How Material Heterogeneity Creates Rough Fractures

Fractures are a critical process in how materials wear, weaken, and fail, whose unpredictable behavior can have dire consequences. While the behavior of smooth cracks in ideal materials is well understood, it is assumed that for real, heterogeneous systems, fracture propagation is complex, generating rough fracture surfaces that are highly sensitive to specific details of the medium. Here we show how fracture roughness and material heterogeneity are inextricably connected via a simple framework. Studying hydraulic fractures in brittle hydrogels that have been supplemented with microbeads or glycerol to create controlled material heterogeneity, we show that the morphology of the crack surface depends solely on one parameter: the probability to perturb the front above a critical size to produce a steplike instability. This probability scales linearly with the number density, and with heterogeneity size to the $5/2$ power. The ensuing behavior is universal and is captured by the 1D ballistic propagation and annihilation of steps along the singular fracture front.

Figure 1

(a) Image of typical fracture after crack propagation has stopped, showing the resultant penny-shaped crack (green square) in a hydrogel within our experimental apparatus.
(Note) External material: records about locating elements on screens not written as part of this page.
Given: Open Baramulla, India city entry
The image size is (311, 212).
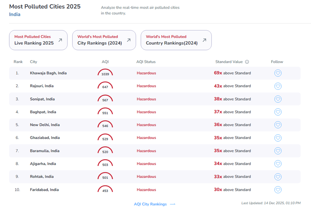Looking at the screenshot, I should [45, 151].
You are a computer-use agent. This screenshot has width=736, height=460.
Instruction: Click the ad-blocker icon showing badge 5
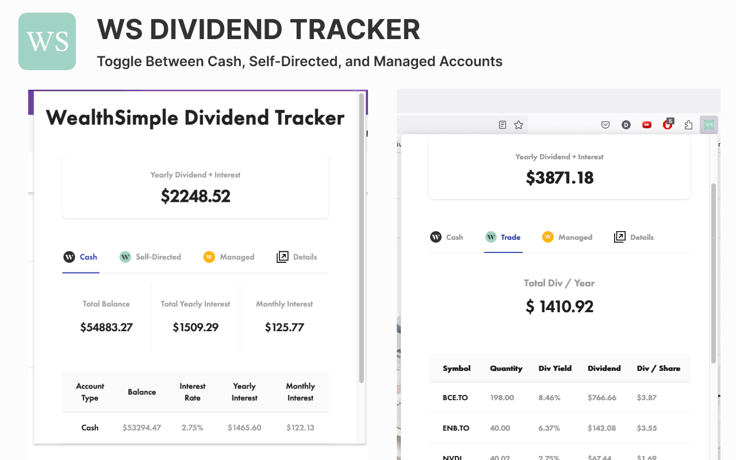668,125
The fracture is broadly flat and smooth. (b) Microscopy image of a typical fracture surface segmented by many arched step lines. There is a clear boundary (green line) between the surface created by controlled hydraulic fracture (inside) and the surface created when separating the gel for imaging (outside). (c) Typical example of surface height map measured with confocal microscope showing that steps generate additional surface area and create topographic boundaries.

Figure 2

(a) Typical fracture surface with nucleations (red dots) and interactions (blue dots) indicated within the experimentally generated fracture area (black dashed line). (b) Typical analyzed fracture surface. Image processing is used to create a skeletonized map of step lines (green) for calculating ${\rho }_{\mathrm{SL}}$. (c) Step creations per unit area, $n_c$, for $1\mu \mathrm{m}$ silica beads as a function of volumetric bead density, $n_{\text{beads}}$. Error bars represent uncertainty in the measurement of nucleations. (d) ${\rho }_{\mathrm{SL}}$ as a function of $n_{\text{beads}}$ for bead sizes ranging from $1–40\mu \mathrm{m}$. Each appears to grow as roughly as $n_{\text{beads}}^{1/2}$. Note that the number of beads required to generate an equivalent ${\rho }_{\mathrm{SL}}$ decreases drastically with increasing bead size.

Figure 3

${\rho }_{\mathrm{SL}}/n_{\text{beads}}^2$ as a function of bead radius, $r$. Rescaling collapses all data within $1–40\mu \mathrm{m}$ onto a single line. The dashed line indicates a slope of $5/2$. The scaling regime breaks down sharply for $r$ $<1\mu \mathrm{m}$. Inset: ${\rho }_{\mathrm{SL}}$ as a function of $n_{\text{beads}}$, similar to Fig. 2, that includes the $r=750\mathrm{nm}$ data.

Figure 4

${\rho }_{\mathrm{SL}}$ as a function of glycerol volume fraction in hydrogel solvent, ${\varphi }_g$. Typical images of fracture surfaces for corresponding samples are shown. Each circle is 2.5 mm in diameter. The dashed red line indicates the solubility limit of PEGMEMA in glycerol-water solutions, ${\varphi }_g^c$. Inset: ${\rho }_{\mathrm{SL}}$ as a function of distance from the solubility limit.

Figure 5

Typical images of fracture surfaces in hydrogels without any added heterogeneity (black outline), with added microbeads which act as localized heterogeneities (blue outline), and with glycerol added to the solvent before polymerization (orange outline), which creates a more gradual background of inhomogeneity. When both glycerol and beads are used, creating complexity of multiple types and scales, significantly rougher surfaces (right) are generated that resemble those seen in natural materials. Fracture propagation proceeds approximately from the bottom to the top of each image. The white scale bars at the bottom left are 1 mm.